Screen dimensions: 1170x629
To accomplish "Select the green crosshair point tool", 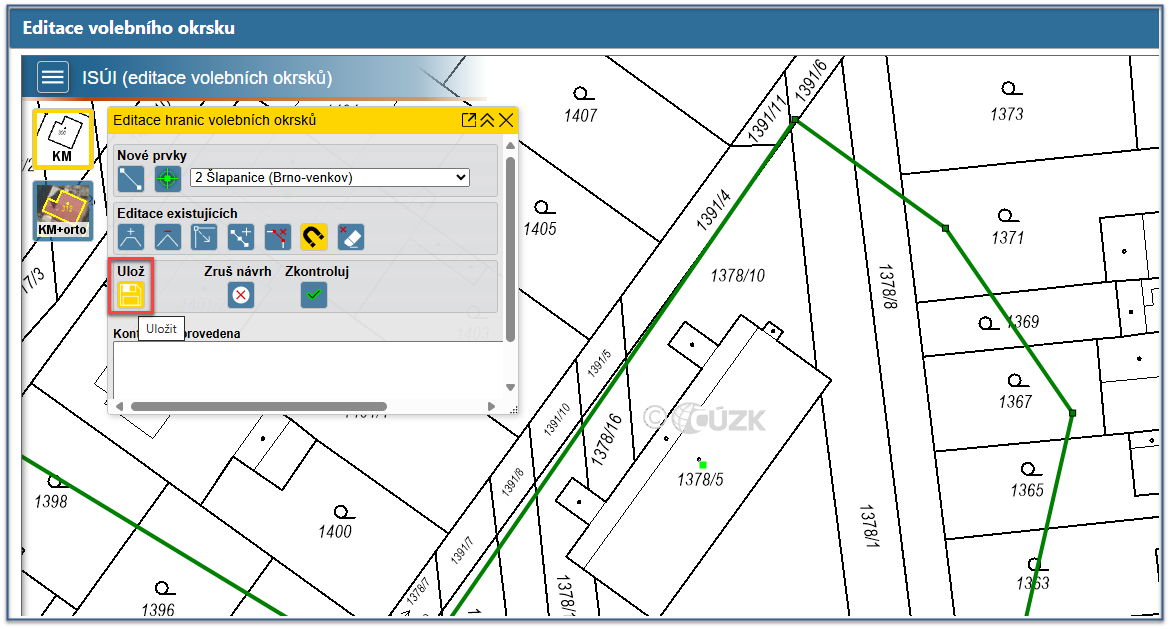I will [167, 179].
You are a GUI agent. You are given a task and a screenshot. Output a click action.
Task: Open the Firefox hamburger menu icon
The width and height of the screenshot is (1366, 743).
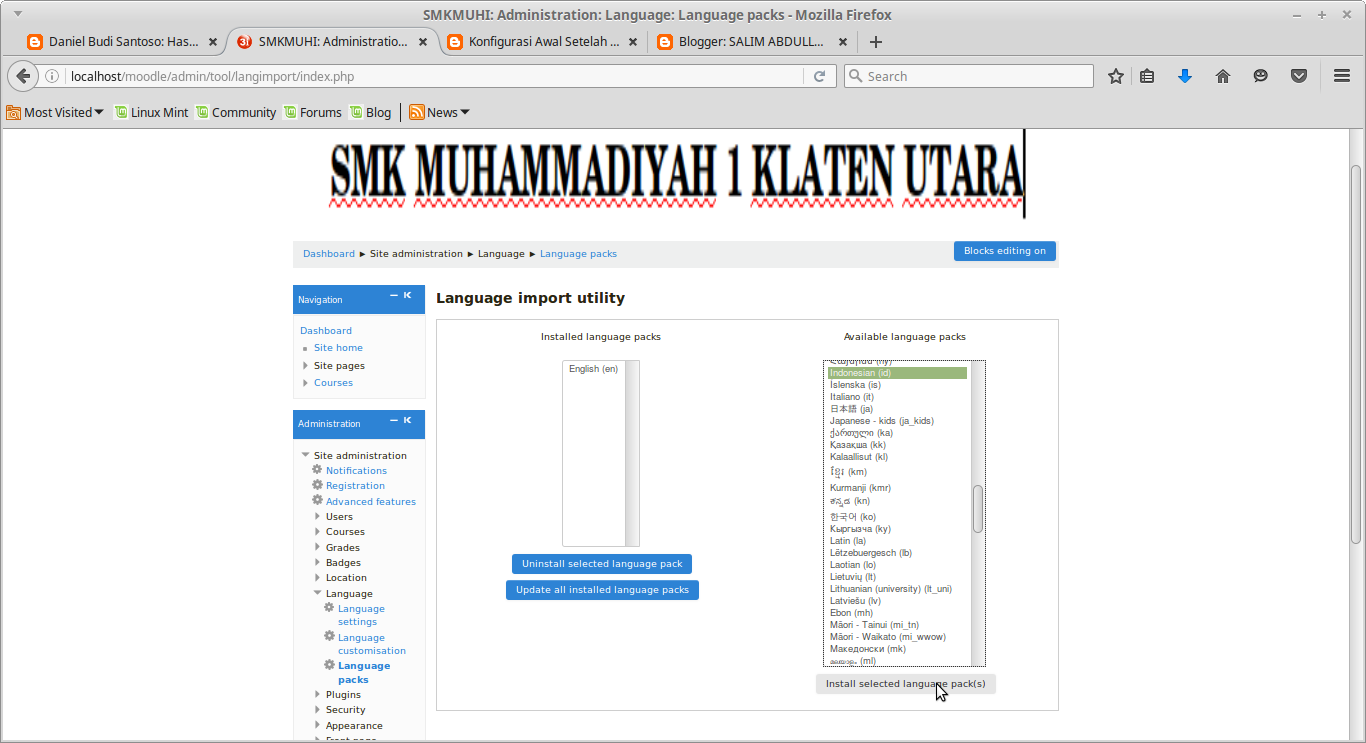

• EXERCISE INSTRUCTIONS: Reproduce verbatim the lines from the one containing "You are a GUI" through the end of the items, both included. Omit the pictures from your answer.

• SOLUTION TO THIS PROBLEM:
You are a GUI agent. You are given a task and a screenshot. Output a click action.
Task: Open the Firefox hamburger menu icon
The width and height of the screenshot is (1366, 743).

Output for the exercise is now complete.